The acrylic panel sits over the control panel artwork, and is held in place by the controls and T-molding. It protects the artwork and creates a nice finish for the panel. Cutting the acrylic can be done in a similar way to cutting the second side of the cabinet - with the flush trim router bit, using the control panel as a template.

The first step is to cut the acrylic to roughly the same size and shape as the control panel with the jig saw, leaving a small amount of material all around the edge. Clamp the acrylic to the control panel and drill pilot holes for each of the buttons, and the trackball. The pilot holes need to be large enough to fit the flush trim bit through. Acrylic is fairly brittle, so these need to be cut carefully - I used an 18mm slot router bit, plunging straight down, which worked well, but did result in some melted plastic smell.

With the acrylic clamped in place, the router with flush trim bit can now be used to cut around the outside of the panel, and around the inside of all the holes. The end result is an acrylic panel that perfectly matches the control panel.



Routing the Back

For the trackball to sit with the top surface flush with the trim bezel, it has to be inset a very precise distance into the back of the control panel. This distance can be calculated by accounting for the thickness of the bezel, acrylic, and laminate (the control panel will have a laminate surface), the thickness of the control panel wood, and the depth of the trackball casing.

The shape of the trackball enclosure is unusual.
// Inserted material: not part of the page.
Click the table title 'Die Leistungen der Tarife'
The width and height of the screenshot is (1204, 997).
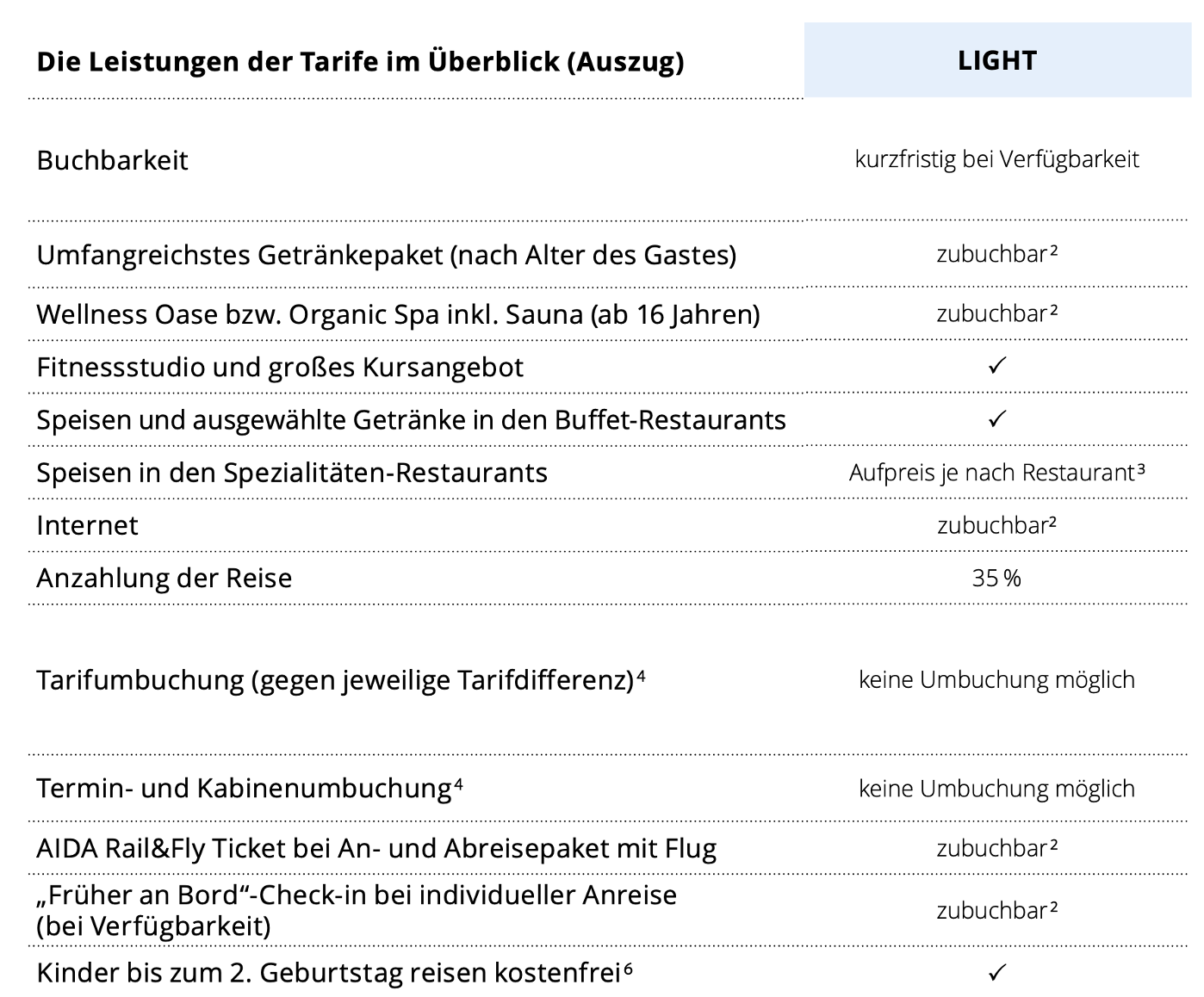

I routed the shape in sections, using an 18mm slot cutting bit, setting up guides for each section, taking care not to cut outside the area constrained by the current guide. This worked well and saved building a complicated router jig for this specific shape. With the inset cut, I could now test the trackball position with the acrylic, laminate samples, and bezel in place to ensure the correct alignment.
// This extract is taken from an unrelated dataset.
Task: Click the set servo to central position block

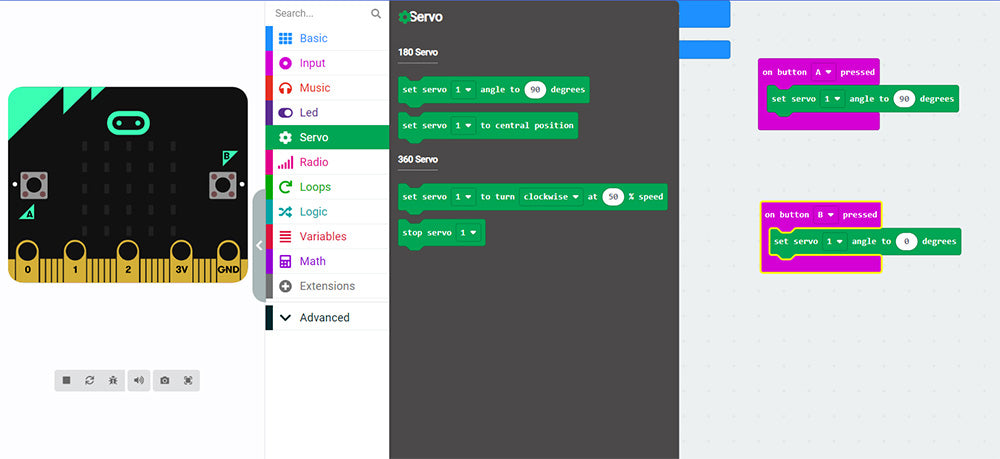Action: coord(488,126)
At this point, I decided to route some shallow insets for the joysticks as well. At only 2mm, these are aren't really necessary, but give a little more length to the joystick handles. Being rectangular and shallow, these were significantly easier to cut.





Threaded Inserts

The trackball and joysticks come with threaded inserts for mounting to the back of wooden control panels. These are relatively easy to install, but care needs to be taken not to go too far through the panel when drilling the holes. Additionally, the trackball inserts are the 'tap in' rather than 'screw in' type, and I found that they were slightly compressed after tapping them all the way in, meaning the mounting bolts were quite hard to do up all the way. I think this would be less of a problem in MDF, and I probably should have made the holes slightly bigger.




Control Interface Mounting

As previously mentioned, I need to mount the control interface boards above my system buttons. To do this, I cut some lengths of dowel and drilled holes of the same radius in the back of the panel. The dowels are a pressure fit in the holes and can be removed relatively easily, but are otherwise secure.

A small acrylic panel is mounted to the dowels with screws, and the boards are then mounted on the acrylic panel, with a layer of EVA foam as a stand-off.

I discovered later that the height of the control interface mounting, combined with the height of the wires coming off the interface board meant that the wires would be compressed against the control box base when everything was assembled. To alleviate this, I ended up routing a section out of the control box base to create some extra room.